Israeli Prime Minister Benjamin Netanyahu insisted on Thursday most Americans agreed with Israel over dangers posed by Iran, even as he lost a battle to persuade the U.S. Congress to reject Tehran's nuclear deal with world powers including Washington.
In remarks at a Jewish New Year's reception at the Foreign Ministry, Netanyahu made no direct mention of President Barack Obama's victory on Wednesday in securing enough Senate votes to protect the July 14 agreement in Congress.
But Netanyahu, who angered the Democratic White House by addressing Congress in March at the invitation of the Republican leaders as part of his campaign against the deal, seemed to suggest his efforts were not futile.
Speaking of a need to preserve Israel's traditionally close ties with Washington despite what he called “differences of opinion”, Netanyahu told the diplomatic staffers: “I must say, however, that the overwhelming majority of the American public sees eye-to-eye with us on the danger emanating from Iran.”
He cited no evidence for his remark. A Reuters-Ipsos poll taken in the United States found that as of Sept. 1, 30 percent were in favor of the agreement, 30.7 percent against with 39.4 saying they did not know.
But support and opposition is highly partisan. About 60 percent of Republicans oppose the deal. That number drops to 19 percent for all non-Republicans, including Democrats and independents. The poll had a credibility interval of 2.6 percent.
Israel's message to ordinary Americans, Netanyahu said, would continue to be that “Iran is the enemy of the United States – it declares that openly – and Israel is a U.S. ally”.

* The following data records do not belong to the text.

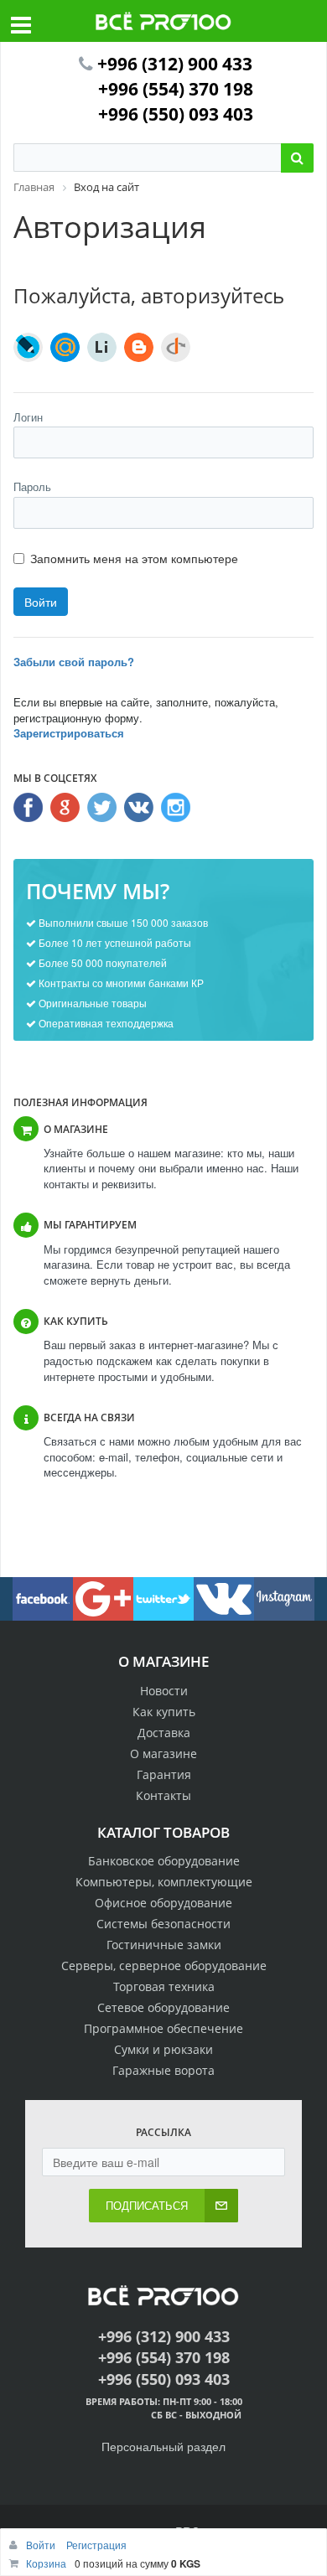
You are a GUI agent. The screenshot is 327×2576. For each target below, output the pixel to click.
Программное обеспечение (163, 2028)
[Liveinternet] (102, 347)
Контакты (163, 1795)
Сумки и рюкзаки (163, 2049)
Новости (164, 1691)
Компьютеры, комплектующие (163, 1882)
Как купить (163, 1712)
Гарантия (164, 1774)
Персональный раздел (163, 2446)
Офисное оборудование (163, 1903)
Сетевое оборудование (163, 2007)
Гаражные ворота (163, 2070)
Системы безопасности (163, 1924)
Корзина (46, 2563)
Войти (42, 2544)
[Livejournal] (28, 347)
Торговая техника (164, 1986)
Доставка (164, 1733)
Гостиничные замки (163, 1945)
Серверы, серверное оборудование (164, 1965)
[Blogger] (138, 347)
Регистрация (96, 2544)
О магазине (163, 1753)
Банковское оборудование (164, 1861)
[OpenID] (175, 347)
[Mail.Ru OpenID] (65, 347)
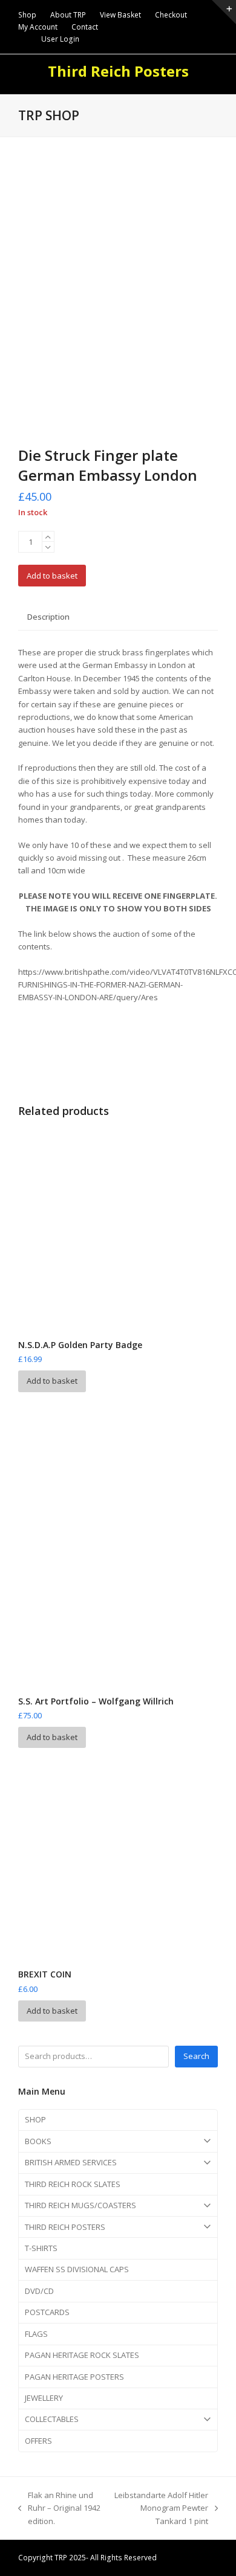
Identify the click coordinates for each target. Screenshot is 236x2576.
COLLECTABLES (52, 2419)
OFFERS (38, 2440)
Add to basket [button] (52, 1380)
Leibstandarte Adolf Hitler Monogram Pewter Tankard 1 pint (160, 2509)
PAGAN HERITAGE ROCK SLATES (82, 2355)
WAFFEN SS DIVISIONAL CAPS (77, 2269)
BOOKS (38, 2141)
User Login (60, 39)
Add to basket (52, 575)
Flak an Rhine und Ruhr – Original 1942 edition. (59, 2509)
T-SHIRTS (41, 2248)
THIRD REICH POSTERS (65, 2226)
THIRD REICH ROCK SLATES (72, 2184)
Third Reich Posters (118, 71)
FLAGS (36, 2333)
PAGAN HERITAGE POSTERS (74, 2376)
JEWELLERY (44, 2397)
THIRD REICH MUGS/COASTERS (80, 2205)
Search (196, 2056)
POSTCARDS (47, 2312)
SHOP (35, 2119)
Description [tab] (48, 616)
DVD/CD (39, 2290)
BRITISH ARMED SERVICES (71, 2162)
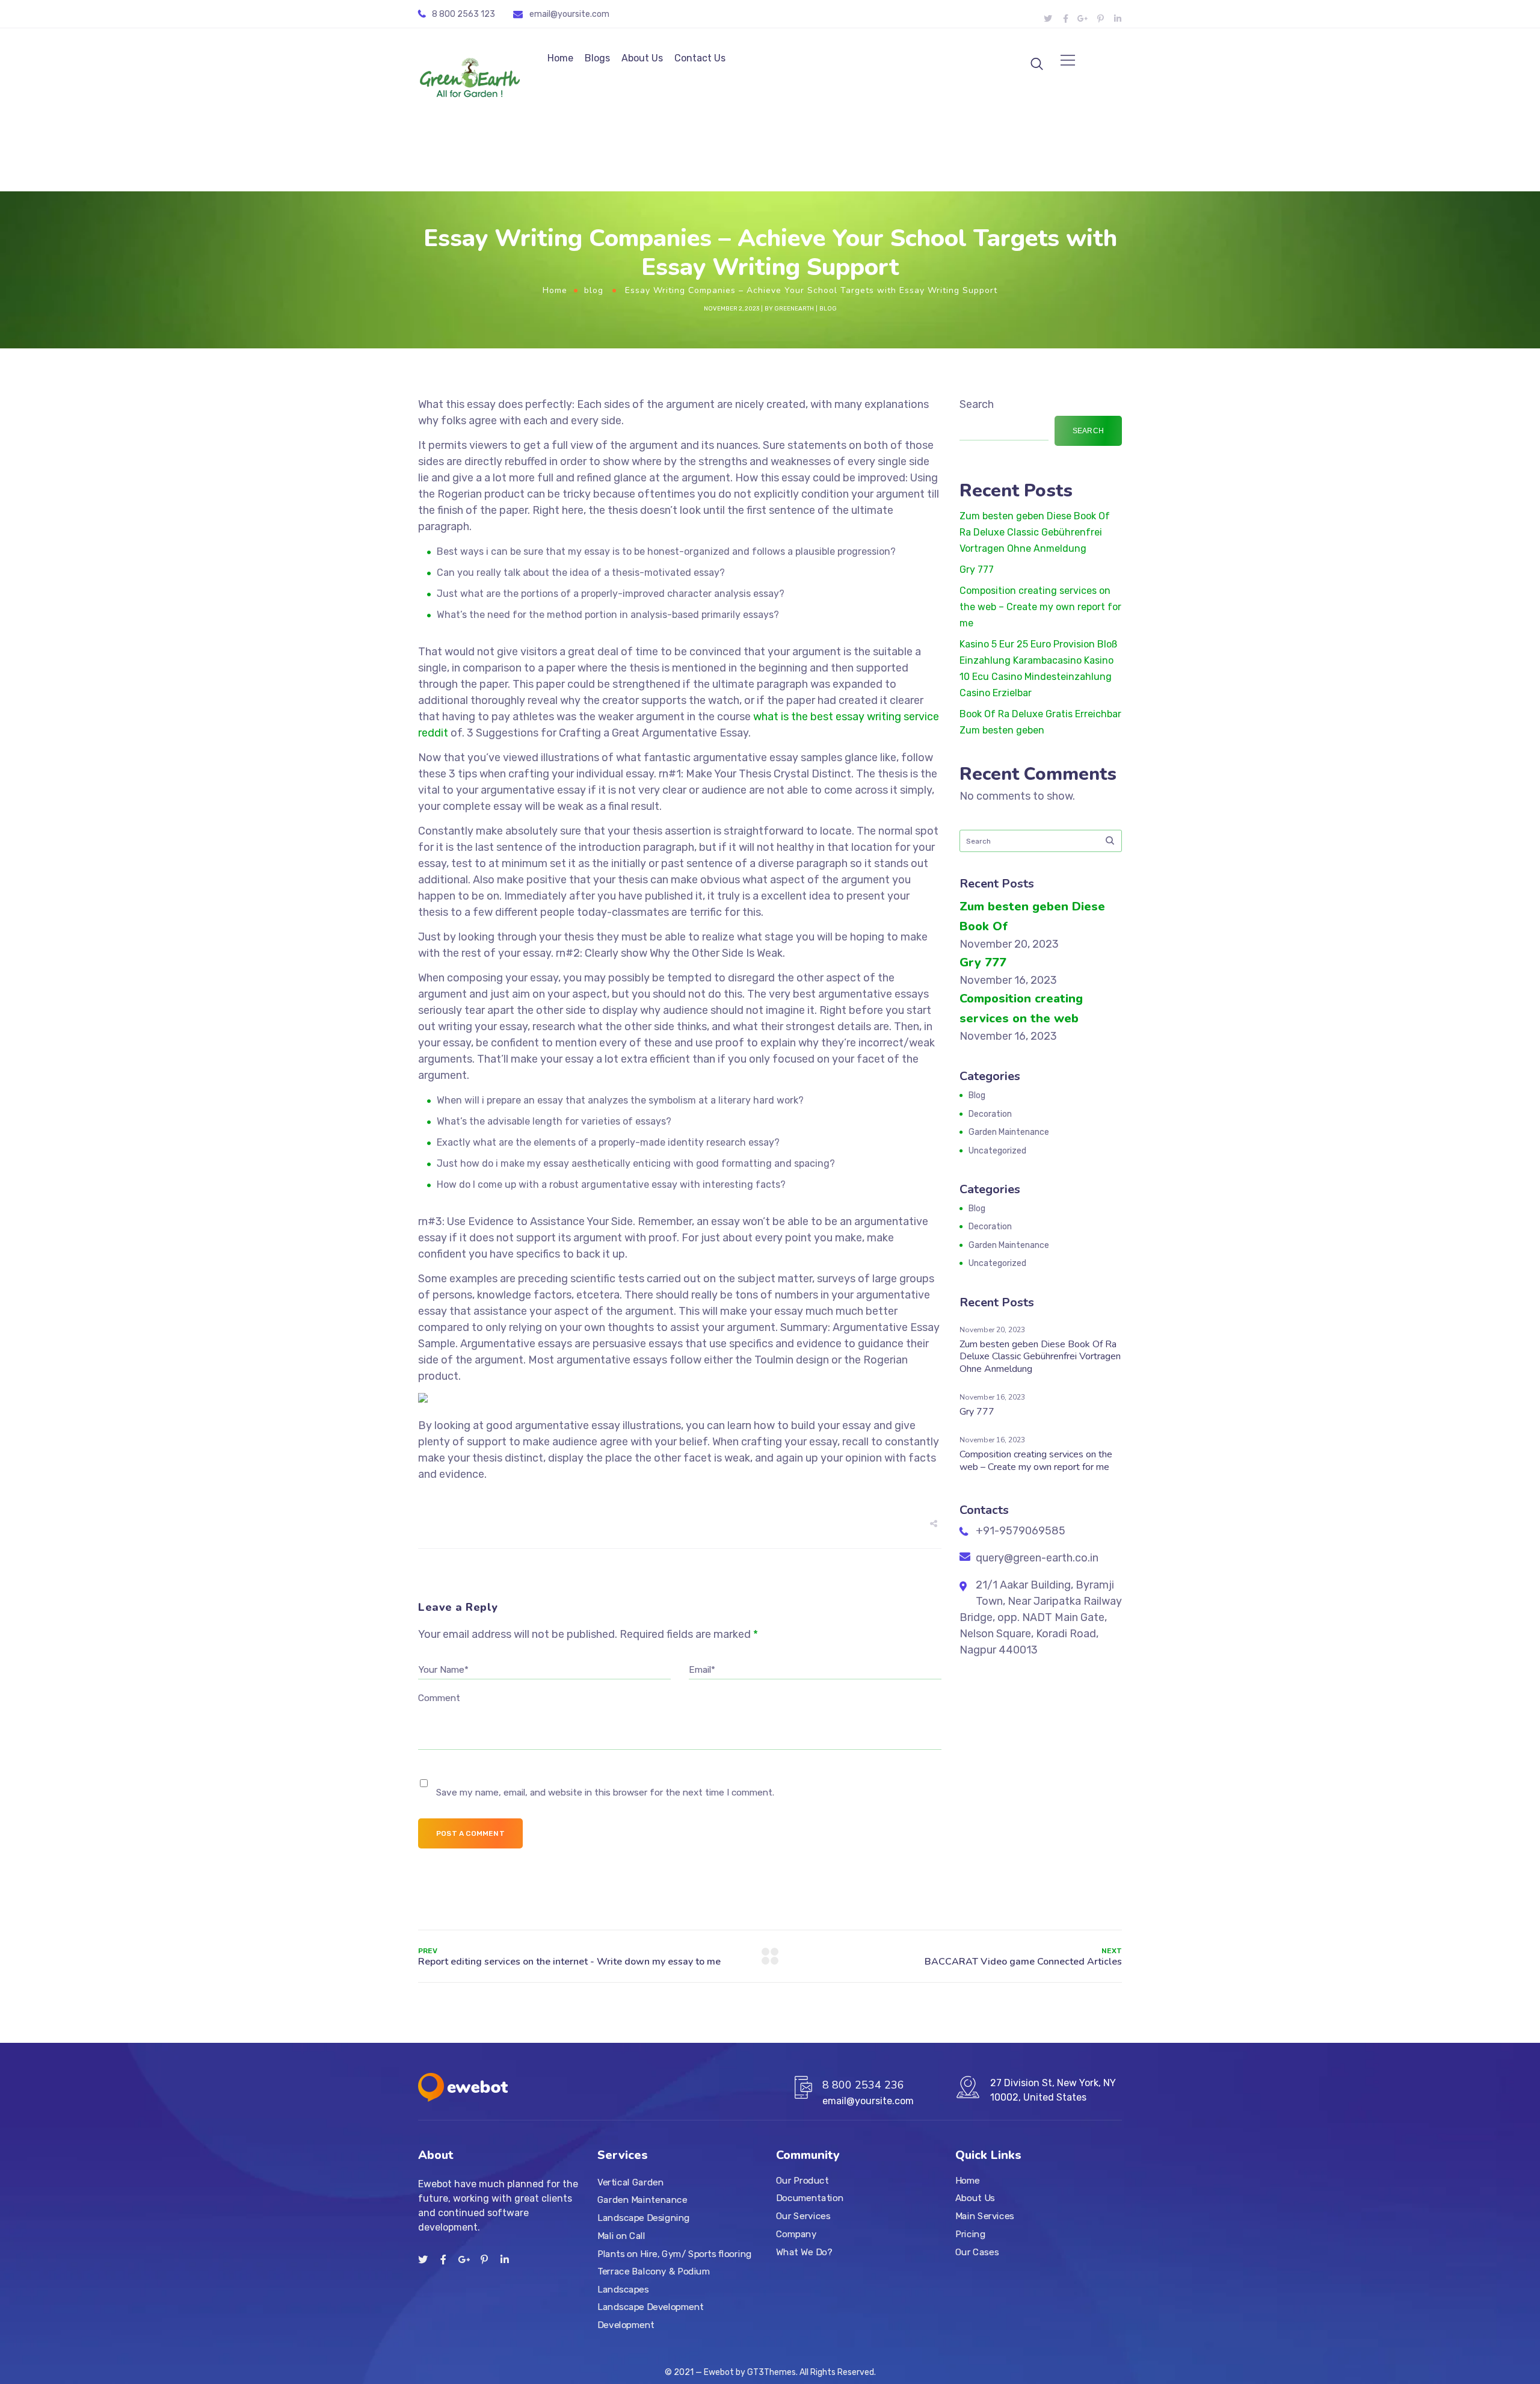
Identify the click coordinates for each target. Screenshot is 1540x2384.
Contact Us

Ensuring the U.S. public understands that point will have “important ramifications for our security down the line”, Netanyahu said, according to an official statement.
In an interview last Friday with the Forward, a U.S. Jewish newspaper and news website, Obama held out the prospect of enhanced military and intelligence cooperation with Israel once the deal with Iran is implemented.

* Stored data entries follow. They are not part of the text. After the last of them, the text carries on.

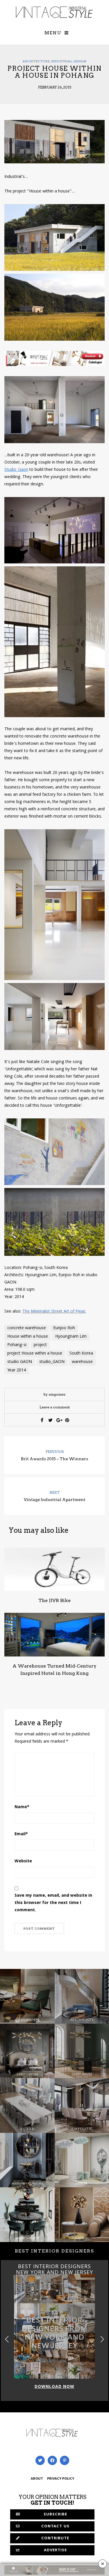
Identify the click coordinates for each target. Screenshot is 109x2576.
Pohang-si (16, 1345)
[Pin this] (67, 1420)
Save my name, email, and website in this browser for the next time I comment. (53, 1903)
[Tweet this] (50, 1420)
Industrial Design (69, 61)
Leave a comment (55, 1407)
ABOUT (37, 2479)
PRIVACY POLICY (60, 2479)
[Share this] (42, 1420)
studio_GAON (52, 1362)
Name (22, 1807)
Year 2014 (16, 1370)
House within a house (27, 1336)
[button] (102, 2339)
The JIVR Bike (54, 1600)
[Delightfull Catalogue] (54, 358)
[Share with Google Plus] (58, 1420)
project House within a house (34, 1353)
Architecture (36, 61)
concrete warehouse (26, 1328)
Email (21, 1834)
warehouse (82, 1362)
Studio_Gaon (16, 469)
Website (23, 1861)
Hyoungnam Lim (71, 1336)
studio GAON (19, 1362)
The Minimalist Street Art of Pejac (54, 1311)
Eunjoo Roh (64, 1328)
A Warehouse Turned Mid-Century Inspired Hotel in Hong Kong (54, 1669)
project (40, 1345)
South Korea (81, 1353)
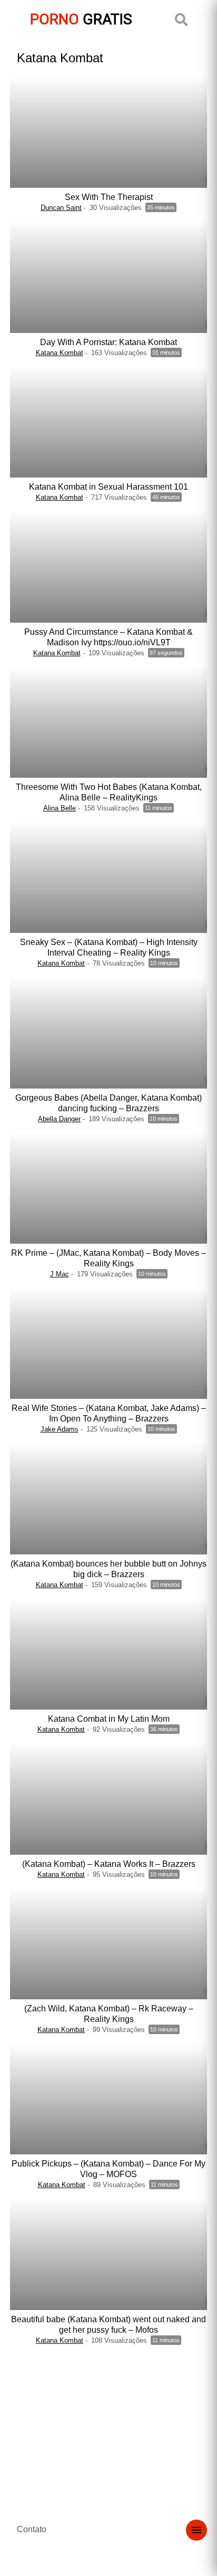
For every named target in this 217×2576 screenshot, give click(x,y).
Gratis (81, 19)
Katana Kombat (59, 353)
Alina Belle (59, 808)
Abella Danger (59, 1119)
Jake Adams (59, 1429)
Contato (31, 2529)
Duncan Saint (61, 208)
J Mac (59, 1274)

“There are always going to be arguments within families and among friends. And Israel isn’t just an ally, it’s not just a friend – it’s family,” Obama said.
Netanyahu and other opponents of the pact say it gives Iran too much sanctions relief in exchange for an insufficient regime for inspecting Iran's nuclear facilities. They worry Tehran will use a $50 billion “windfall” to finance Islamist militant groups that might threaten U.S. allies, including Israel.

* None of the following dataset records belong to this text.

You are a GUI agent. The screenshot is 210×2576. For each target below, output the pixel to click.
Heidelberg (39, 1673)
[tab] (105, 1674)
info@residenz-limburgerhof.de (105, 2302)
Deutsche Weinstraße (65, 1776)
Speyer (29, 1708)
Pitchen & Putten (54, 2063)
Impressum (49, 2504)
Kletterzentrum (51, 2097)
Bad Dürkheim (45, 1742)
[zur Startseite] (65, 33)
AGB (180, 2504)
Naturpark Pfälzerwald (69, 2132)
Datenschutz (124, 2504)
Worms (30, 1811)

Last month Obama touted the deal as “the strongest non-proliferation agreement ever negotiated” and said that if Congress scuttled it, Tehran's pathway to an atomic bomb would be accelerated and America's international credibility severely damaged.
Some U.S.-based pro-Israel groups have spent millions of dollars on campaigns urging Congress to reject it.
But on Wednesday, Democratic Senator Barbara Mikulski said she would support the deal, bringing the list of backers in the Senate to 34 – enough to sustain Obama's promised veto if the Republican-controlled Congress passes a disapproval resolution.
Netanyahu's critics have said his decision to address Congress at the Republicans' behest only alienated potential Democratic opponents of the accord and ultimately foiled his efforts to sink the agreement.